**Directions:** Below are the records; how many of their lines contain "icon"? Reply only with that figure.

**Available data:**

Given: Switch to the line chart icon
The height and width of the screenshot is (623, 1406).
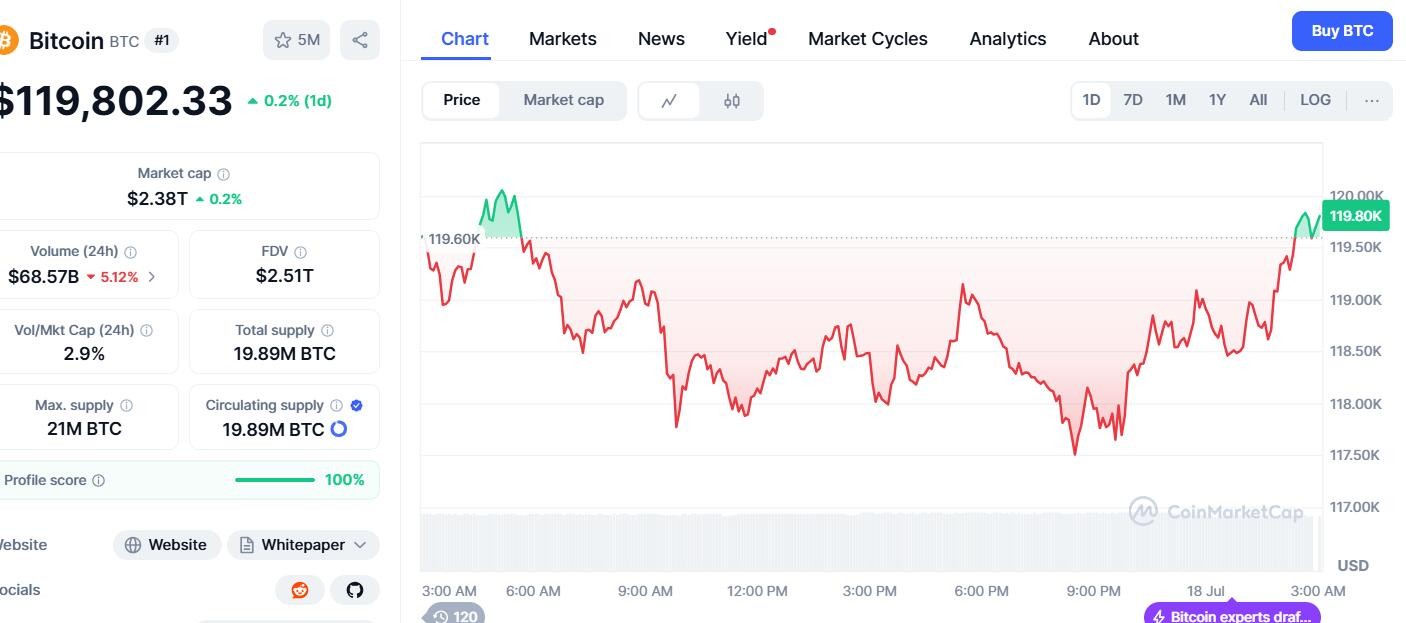Looking at the screenshot, I should click(669, 100).
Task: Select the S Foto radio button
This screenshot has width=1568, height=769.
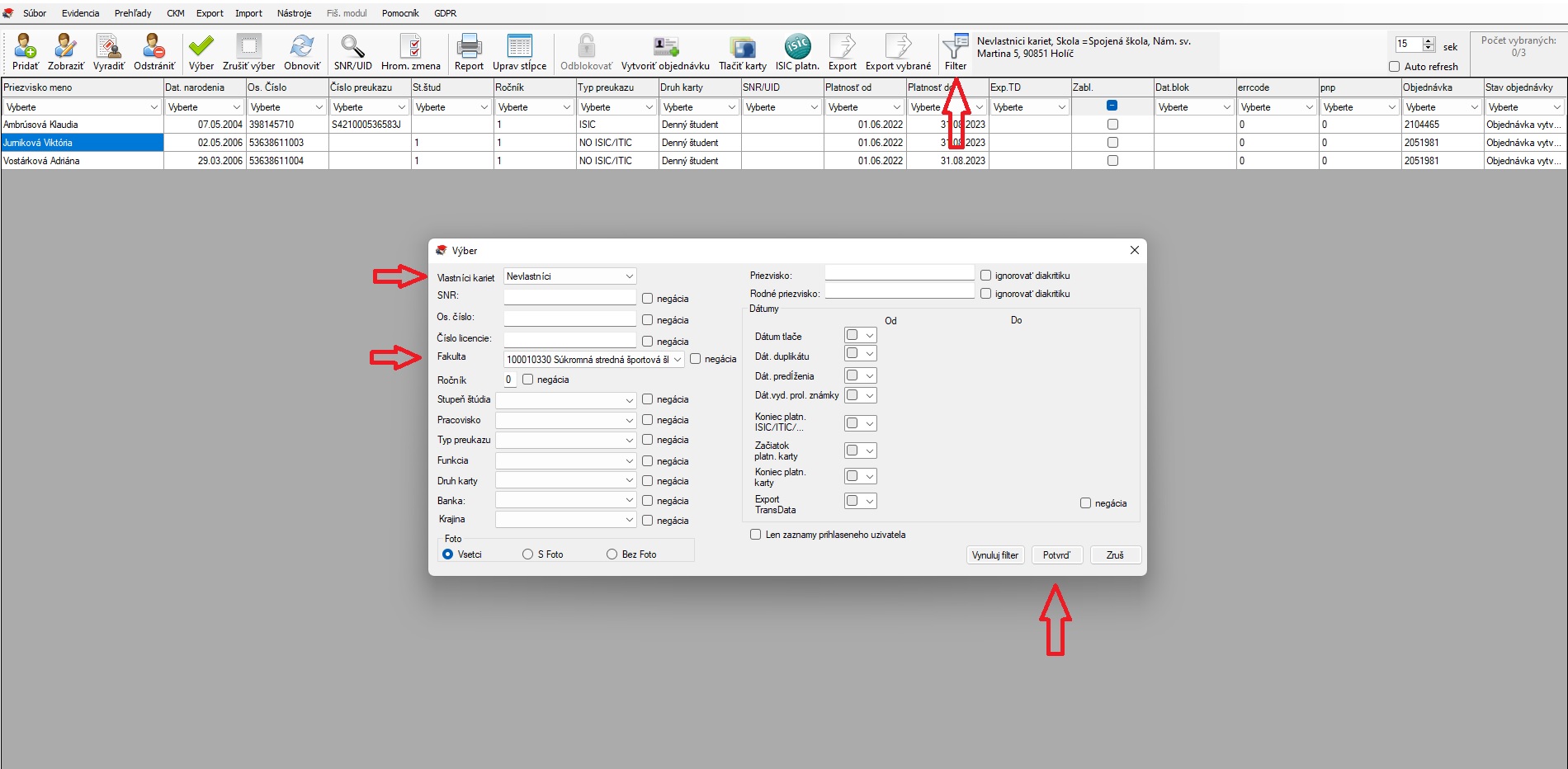Action: 528,554
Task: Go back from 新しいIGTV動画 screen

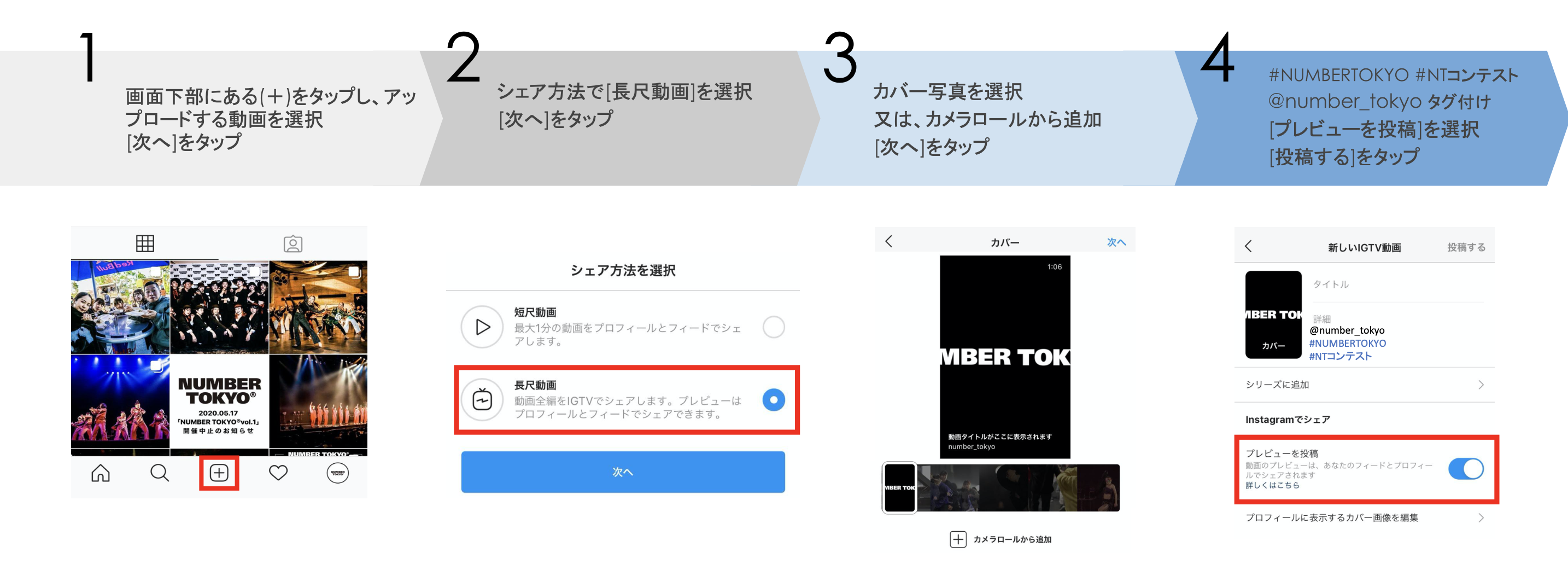Action: click(1248, 246)
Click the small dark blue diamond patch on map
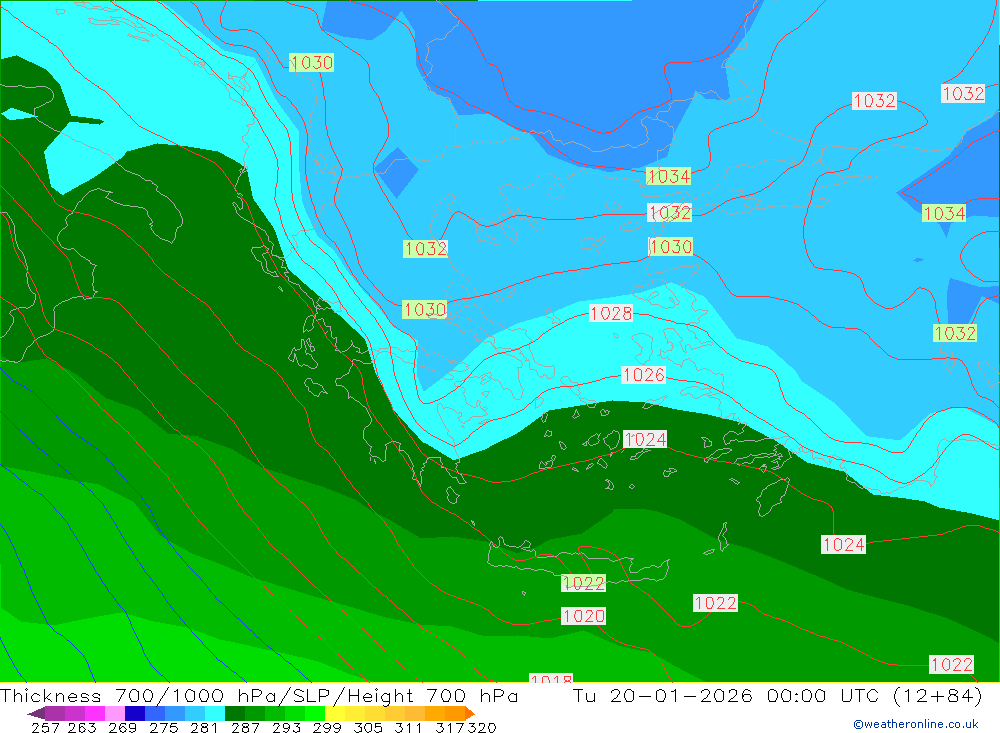 (398, 172)
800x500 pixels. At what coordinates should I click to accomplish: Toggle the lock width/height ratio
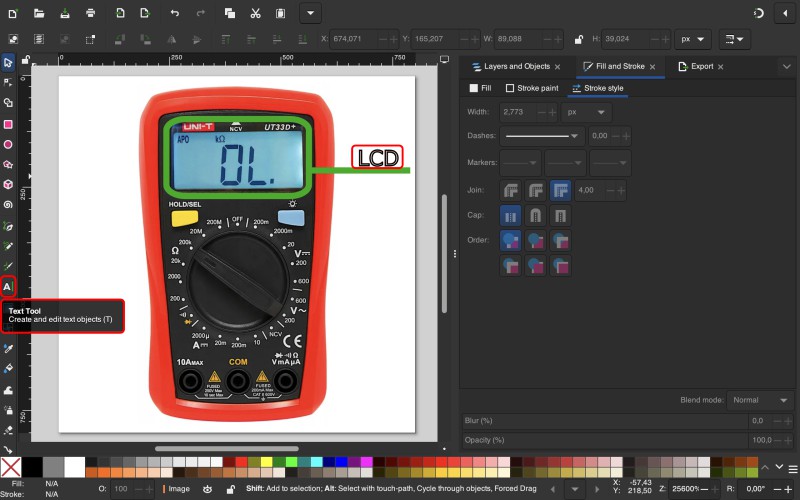tap(578, 40)
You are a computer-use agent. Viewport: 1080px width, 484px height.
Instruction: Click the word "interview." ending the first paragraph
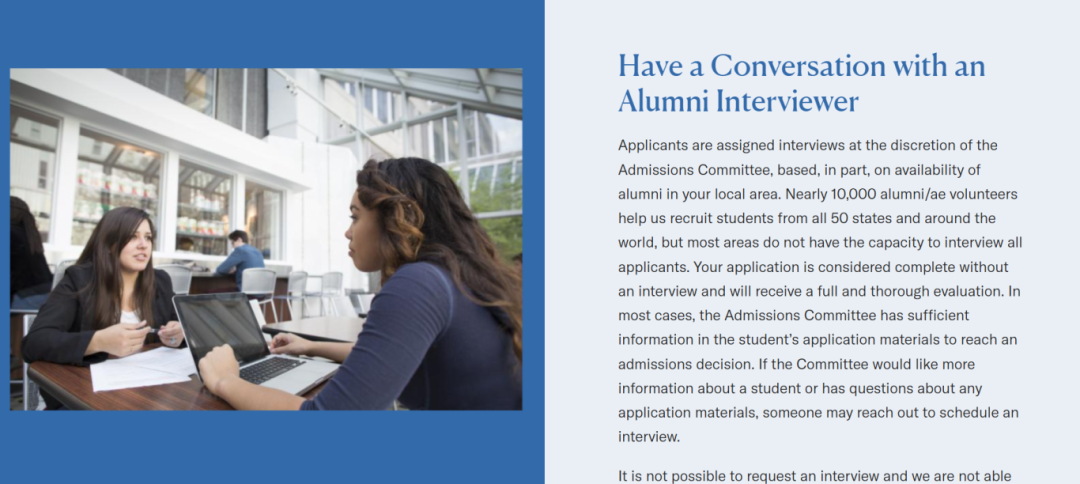point(648,437)
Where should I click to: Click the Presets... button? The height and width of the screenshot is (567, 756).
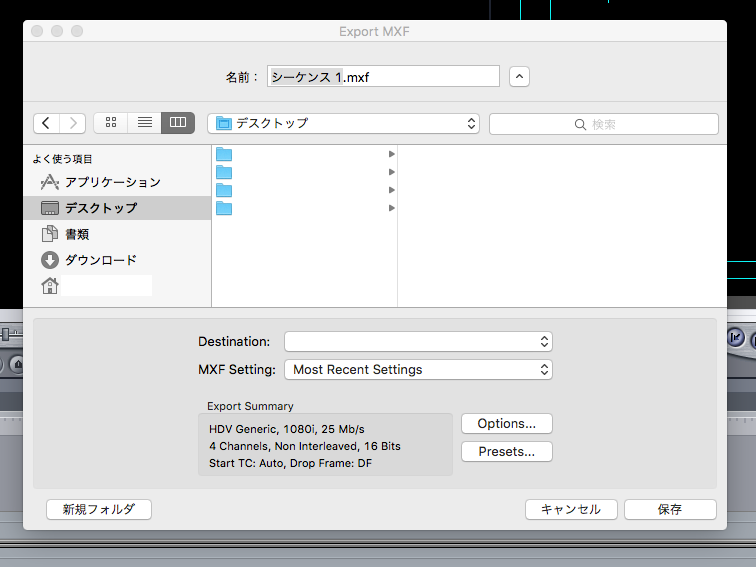click(506, 451)
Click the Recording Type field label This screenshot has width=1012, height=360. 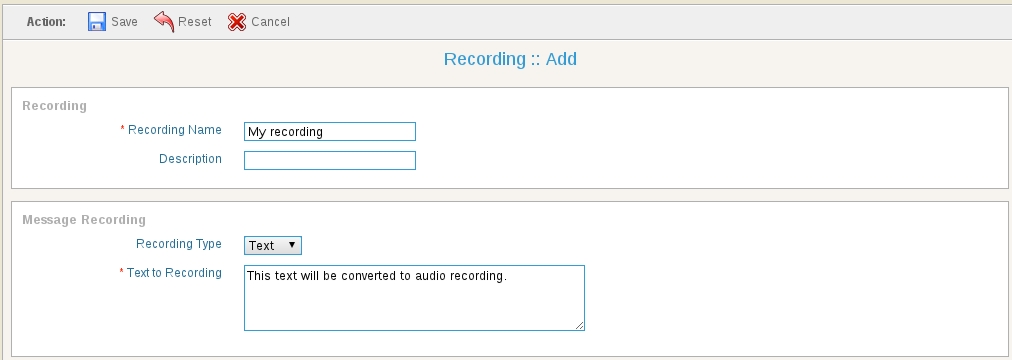click(x=179, y=244)
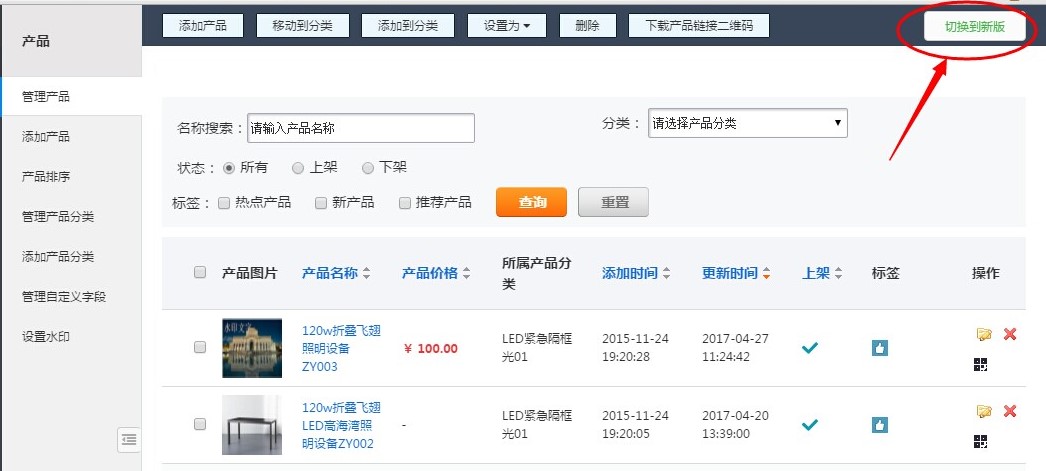Tick the select-all checkbox in table header

[200, 272]
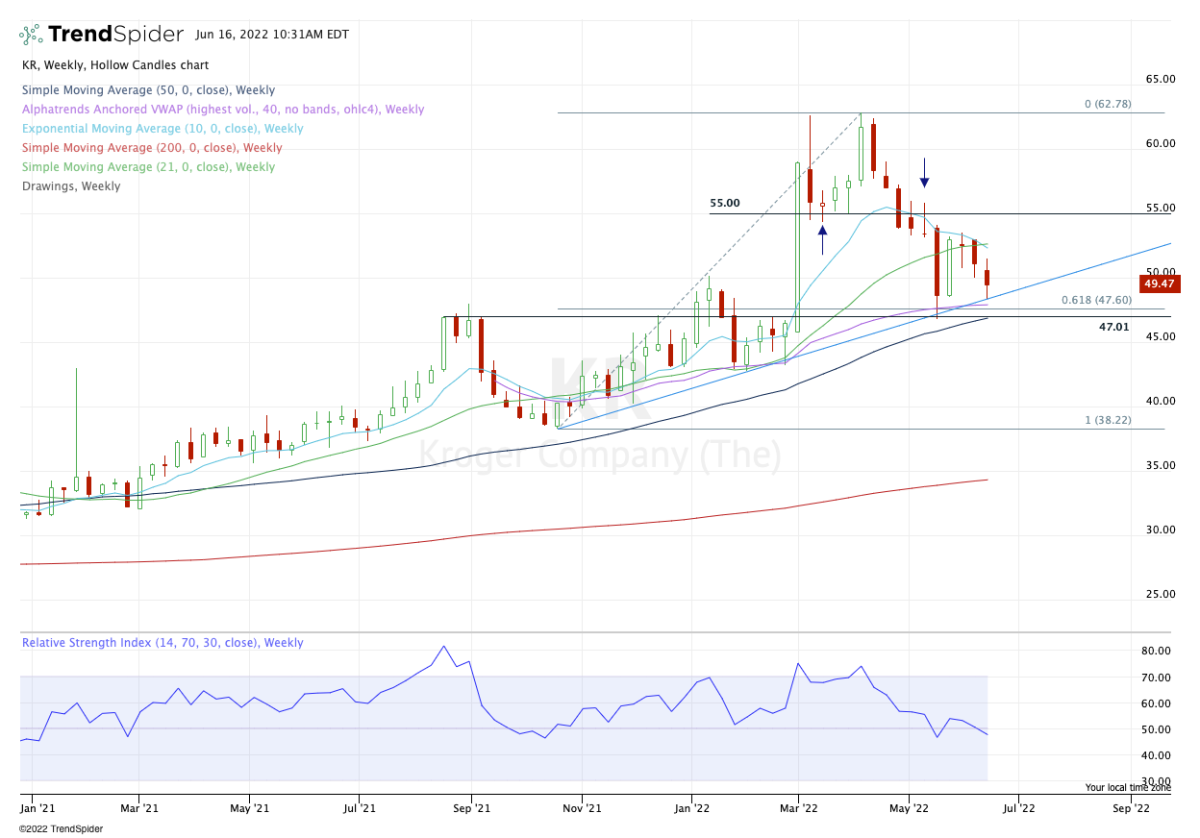Select the blue down arrow drawing
The height and width of the screenshot is (838, 1200).
(925, 172)
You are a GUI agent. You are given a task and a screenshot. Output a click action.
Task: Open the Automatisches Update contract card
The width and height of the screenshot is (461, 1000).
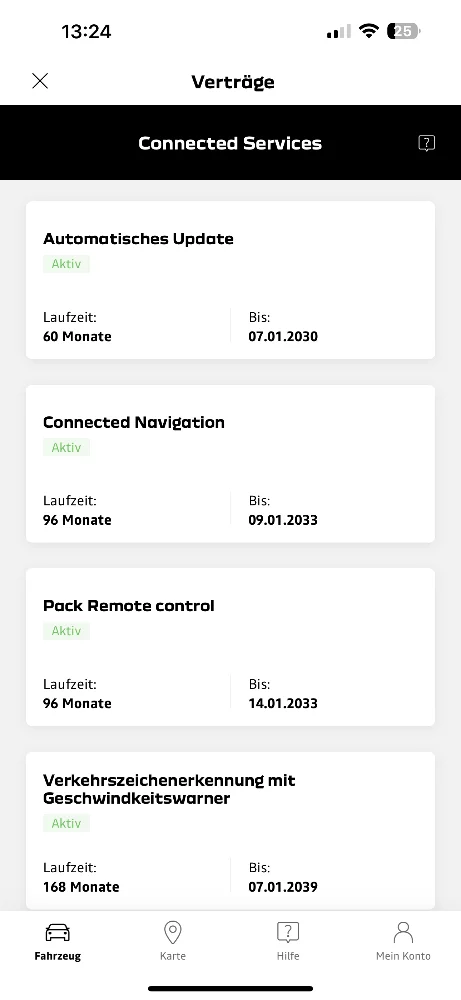coord(230,280)
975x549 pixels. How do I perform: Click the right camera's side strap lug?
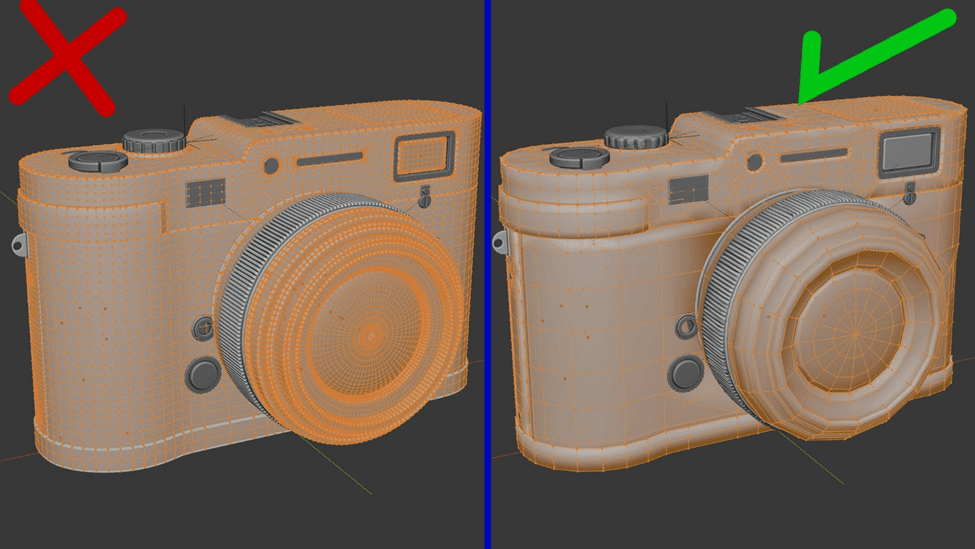[x=499, y=241]
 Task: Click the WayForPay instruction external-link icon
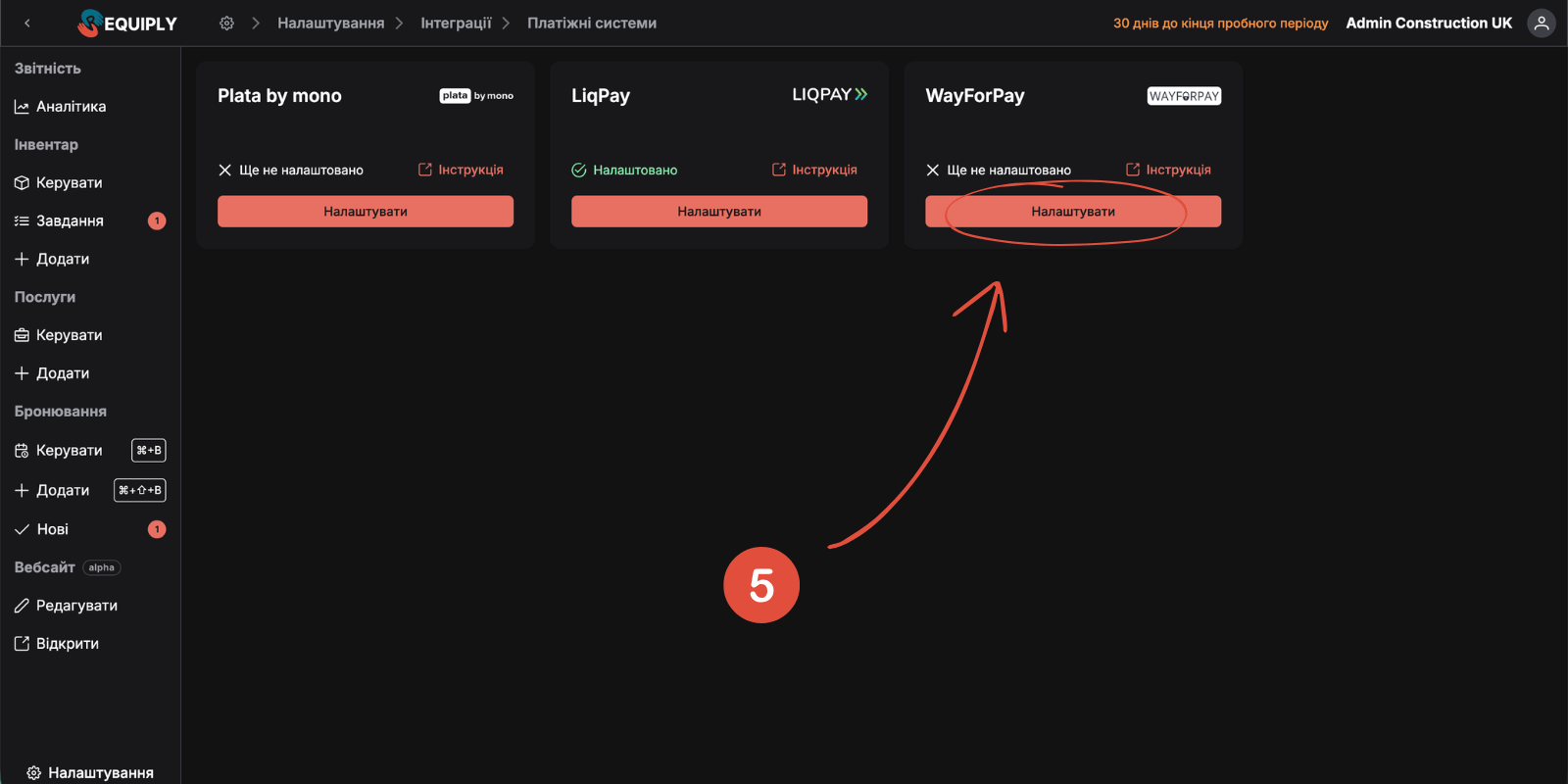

**Expected output:** 2